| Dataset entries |
━━━━━━
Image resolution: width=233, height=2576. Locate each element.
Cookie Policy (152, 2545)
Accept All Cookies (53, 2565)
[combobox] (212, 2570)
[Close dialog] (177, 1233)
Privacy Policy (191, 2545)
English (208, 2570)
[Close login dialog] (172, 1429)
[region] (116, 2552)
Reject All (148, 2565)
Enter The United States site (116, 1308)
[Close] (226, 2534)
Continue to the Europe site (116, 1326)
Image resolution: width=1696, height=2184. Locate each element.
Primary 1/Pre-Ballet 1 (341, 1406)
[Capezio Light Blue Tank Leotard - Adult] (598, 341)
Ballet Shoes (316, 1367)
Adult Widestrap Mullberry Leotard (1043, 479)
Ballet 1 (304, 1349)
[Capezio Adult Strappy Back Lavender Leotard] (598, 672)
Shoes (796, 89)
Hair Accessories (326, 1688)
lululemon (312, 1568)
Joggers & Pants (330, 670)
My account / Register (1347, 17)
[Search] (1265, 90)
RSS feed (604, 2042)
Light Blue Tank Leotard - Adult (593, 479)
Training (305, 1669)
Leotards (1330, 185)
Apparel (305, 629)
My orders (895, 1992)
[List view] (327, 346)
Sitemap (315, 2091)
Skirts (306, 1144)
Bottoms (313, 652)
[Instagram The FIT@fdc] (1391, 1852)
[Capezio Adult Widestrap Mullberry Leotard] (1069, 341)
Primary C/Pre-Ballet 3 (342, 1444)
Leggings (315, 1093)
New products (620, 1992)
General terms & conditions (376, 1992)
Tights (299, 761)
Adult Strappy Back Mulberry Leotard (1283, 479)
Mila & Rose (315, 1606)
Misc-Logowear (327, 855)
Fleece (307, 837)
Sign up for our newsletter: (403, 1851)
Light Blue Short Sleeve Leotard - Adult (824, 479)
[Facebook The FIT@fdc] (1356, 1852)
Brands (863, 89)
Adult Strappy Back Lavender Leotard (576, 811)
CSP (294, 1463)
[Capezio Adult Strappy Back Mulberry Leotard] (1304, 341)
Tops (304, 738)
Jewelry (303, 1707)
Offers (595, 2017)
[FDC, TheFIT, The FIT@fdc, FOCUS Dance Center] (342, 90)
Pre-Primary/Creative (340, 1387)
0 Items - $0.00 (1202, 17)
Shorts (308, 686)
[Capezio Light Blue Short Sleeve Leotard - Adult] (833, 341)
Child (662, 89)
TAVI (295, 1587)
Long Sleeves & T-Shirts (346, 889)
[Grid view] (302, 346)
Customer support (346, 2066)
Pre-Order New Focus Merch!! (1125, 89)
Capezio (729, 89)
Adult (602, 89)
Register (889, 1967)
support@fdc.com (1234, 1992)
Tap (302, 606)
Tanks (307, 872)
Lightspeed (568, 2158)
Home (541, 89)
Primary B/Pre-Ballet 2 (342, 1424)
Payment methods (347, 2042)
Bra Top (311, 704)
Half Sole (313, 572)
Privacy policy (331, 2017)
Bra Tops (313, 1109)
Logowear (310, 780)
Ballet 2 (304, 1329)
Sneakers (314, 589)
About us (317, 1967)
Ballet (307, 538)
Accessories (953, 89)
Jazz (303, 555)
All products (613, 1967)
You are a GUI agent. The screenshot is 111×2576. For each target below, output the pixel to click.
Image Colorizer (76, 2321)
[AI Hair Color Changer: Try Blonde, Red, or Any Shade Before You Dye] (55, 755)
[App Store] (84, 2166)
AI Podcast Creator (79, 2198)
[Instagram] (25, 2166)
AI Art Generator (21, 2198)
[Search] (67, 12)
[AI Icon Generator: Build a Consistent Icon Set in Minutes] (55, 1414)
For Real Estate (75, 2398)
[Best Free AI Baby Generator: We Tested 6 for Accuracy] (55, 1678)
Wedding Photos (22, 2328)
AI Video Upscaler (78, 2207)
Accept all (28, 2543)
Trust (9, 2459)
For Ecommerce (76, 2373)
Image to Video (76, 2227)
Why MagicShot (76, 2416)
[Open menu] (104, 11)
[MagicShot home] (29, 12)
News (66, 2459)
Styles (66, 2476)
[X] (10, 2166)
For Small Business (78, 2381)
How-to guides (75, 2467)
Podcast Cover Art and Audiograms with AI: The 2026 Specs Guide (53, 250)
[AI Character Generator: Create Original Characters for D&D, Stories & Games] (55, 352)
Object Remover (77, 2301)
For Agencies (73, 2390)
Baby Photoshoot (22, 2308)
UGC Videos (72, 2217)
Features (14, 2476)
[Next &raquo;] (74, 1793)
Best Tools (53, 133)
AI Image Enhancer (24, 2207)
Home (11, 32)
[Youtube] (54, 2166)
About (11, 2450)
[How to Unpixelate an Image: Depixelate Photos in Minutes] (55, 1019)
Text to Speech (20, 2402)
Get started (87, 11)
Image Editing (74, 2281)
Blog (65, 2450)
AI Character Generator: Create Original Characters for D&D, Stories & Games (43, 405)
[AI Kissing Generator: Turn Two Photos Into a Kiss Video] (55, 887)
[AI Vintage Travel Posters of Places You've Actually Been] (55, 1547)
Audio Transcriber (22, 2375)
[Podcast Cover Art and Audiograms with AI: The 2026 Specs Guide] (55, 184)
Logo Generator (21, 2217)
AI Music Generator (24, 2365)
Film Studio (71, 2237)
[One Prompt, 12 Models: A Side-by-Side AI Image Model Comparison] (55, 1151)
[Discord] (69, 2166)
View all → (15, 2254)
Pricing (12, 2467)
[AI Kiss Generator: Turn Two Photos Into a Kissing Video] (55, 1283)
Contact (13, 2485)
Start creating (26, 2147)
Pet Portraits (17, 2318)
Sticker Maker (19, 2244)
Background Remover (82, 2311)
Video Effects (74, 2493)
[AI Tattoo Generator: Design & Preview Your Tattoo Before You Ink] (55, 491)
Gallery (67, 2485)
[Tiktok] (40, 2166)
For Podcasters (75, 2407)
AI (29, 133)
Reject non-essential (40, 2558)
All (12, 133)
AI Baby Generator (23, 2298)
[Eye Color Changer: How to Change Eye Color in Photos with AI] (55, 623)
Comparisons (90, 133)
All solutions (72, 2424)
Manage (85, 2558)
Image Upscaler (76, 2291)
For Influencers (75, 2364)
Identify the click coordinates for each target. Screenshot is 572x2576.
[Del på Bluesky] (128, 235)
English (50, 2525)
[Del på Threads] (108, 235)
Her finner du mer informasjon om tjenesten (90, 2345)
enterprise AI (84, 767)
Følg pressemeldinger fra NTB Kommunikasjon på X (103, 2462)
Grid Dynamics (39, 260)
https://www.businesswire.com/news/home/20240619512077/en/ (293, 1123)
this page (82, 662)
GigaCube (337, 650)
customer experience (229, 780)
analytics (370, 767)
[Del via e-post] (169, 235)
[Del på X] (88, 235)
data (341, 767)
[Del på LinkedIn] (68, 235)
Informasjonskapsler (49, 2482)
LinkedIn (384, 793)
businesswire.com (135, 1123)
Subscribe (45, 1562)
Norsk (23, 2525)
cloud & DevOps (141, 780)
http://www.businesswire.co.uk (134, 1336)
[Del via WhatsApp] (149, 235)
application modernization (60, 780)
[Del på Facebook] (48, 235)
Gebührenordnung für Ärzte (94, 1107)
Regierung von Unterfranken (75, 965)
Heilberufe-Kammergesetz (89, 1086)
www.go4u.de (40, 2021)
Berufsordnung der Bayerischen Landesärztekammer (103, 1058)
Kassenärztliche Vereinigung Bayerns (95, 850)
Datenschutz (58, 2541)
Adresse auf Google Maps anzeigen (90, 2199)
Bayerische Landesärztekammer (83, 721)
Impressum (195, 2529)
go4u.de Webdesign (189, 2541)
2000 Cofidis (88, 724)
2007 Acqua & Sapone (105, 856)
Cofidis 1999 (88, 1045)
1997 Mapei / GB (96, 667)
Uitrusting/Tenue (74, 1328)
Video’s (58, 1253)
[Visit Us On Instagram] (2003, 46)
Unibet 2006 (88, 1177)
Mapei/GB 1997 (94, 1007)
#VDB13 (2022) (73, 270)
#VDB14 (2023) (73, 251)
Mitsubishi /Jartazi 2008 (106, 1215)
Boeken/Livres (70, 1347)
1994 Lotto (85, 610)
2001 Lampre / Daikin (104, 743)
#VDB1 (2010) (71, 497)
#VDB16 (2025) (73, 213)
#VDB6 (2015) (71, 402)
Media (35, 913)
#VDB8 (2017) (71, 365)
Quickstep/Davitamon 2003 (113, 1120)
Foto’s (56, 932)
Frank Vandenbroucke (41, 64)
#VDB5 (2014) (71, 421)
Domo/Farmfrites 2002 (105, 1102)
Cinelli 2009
━━━━━━
| Work instruction |
Find and copy every line in the entries above where the string "Kiss" occurs.

| Result |
[AI Kissing Generator: Turn Two Photos Into a Kiss Video] (55, 887)
[AI Kiss Generator: Turn Two Photos Into a Kissing Video] (55, 1283)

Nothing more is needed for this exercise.